A nano‐LC/UV method for the analysis of principal phenolic compounds in commercial citrus juices and evaluation of antioxidant potential

In this study, a simple and rapid methodology to analyze and quantify principal flavanones in citrus fruit juices through the use of a nano‐LC/UV‐Vis apparatus, employing a 75 μm id capillary column packed with sub‐2 μm particles C18 stationary phase for 10 cm, was developed. All compounds were baseline resolved working with a step gradient elution mode in 10 min. The developed analytical method was validated and the resulting RSD% for intra‐ and interday repeatability, related to retention time and peak area, were <4.7 and 5.5%, respectively. LOD and LOQ values corresponded to 0.40 and 1.56 μg/mL for didymin, hesperitin, and narinegenin, while for the other flavanones were 0.78 and 3 μg/mL, respectively.
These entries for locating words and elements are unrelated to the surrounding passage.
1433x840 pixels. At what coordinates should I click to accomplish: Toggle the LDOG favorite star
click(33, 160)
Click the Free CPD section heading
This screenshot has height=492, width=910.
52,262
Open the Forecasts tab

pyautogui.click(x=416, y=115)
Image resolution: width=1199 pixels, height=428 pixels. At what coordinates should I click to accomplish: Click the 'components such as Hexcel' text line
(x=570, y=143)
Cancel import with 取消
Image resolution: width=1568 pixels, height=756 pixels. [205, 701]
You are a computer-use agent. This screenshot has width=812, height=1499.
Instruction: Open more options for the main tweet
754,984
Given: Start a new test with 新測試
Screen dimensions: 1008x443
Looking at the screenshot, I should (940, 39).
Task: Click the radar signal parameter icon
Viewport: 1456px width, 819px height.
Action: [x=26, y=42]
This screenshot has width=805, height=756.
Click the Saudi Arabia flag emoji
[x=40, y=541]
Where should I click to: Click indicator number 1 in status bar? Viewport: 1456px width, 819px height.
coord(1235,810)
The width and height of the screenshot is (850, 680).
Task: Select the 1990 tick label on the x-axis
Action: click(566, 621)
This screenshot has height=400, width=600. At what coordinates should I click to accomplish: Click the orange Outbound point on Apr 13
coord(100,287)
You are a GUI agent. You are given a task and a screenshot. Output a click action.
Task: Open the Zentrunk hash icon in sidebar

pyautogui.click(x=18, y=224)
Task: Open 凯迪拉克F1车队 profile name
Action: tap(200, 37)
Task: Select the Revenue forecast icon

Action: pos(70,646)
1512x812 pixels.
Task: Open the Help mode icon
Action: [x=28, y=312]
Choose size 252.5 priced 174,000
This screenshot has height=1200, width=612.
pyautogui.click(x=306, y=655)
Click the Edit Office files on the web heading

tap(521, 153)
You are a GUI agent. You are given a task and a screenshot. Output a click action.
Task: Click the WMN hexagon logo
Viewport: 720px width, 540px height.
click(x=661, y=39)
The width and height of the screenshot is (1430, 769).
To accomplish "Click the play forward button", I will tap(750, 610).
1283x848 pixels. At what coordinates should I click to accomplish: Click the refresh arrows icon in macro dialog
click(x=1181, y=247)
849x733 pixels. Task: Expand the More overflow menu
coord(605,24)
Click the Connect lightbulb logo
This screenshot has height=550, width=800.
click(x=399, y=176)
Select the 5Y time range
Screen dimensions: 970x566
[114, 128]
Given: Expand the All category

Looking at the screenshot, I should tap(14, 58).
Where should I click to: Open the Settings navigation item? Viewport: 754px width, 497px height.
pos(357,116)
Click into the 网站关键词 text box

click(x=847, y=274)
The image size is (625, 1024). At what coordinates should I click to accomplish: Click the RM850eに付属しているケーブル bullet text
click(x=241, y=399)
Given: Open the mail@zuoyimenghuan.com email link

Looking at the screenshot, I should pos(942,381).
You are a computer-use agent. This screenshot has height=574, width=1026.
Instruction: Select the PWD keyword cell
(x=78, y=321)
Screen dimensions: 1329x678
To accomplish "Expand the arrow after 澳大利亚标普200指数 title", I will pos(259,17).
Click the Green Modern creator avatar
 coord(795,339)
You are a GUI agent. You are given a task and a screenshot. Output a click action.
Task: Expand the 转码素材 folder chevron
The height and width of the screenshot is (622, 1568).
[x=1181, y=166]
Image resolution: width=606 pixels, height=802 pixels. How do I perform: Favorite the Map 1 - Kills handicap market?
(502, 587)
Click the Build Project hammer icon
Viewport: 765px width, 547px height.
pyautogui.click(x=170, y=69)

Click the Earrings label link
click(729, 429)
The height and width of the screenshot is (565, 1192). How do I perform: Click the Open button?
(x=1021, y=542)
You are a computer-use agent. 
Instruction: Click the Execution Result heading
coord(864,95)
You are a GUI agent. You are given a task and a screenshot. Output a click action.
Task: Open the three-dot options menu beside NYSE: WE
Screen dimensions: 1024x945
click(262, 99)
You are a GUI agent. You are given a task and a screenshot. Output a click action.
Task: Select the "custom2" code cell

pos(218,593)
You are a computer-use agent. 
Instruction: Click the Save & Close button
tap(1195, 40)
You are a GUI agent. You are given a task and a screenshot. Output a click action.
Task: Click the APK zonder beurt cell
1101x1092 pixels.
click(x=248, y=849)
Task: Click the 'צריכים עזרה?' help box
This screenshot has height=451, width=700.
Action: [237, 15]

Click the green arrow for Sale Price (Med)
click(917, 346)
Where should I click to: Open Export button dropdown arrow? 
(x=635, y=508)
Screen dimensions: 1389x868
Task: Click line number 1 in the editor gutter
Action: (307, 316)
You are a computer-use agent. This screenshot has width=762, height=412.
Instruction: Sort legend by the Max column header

Good linearity with acceptable determination coefficients R 2 was obtained in the range between LOQ concentration and 200 μg/mL (500 μg/mL naringin and hesperidin). Good recovery values were also obtained. Then, the method was applied to the analysis of selected hand‐squeezed and commercial citrus juices. Further, the nano‐LC system was coupled to a mass spectrometer to confirm analyte identification. Antioxidant capacity of selected samples was also evaluated measured by Folin–Ciocalteu assay and Trolox equivalent antioxidant capacity assay. Results were compared to determine total flavanones concentrations.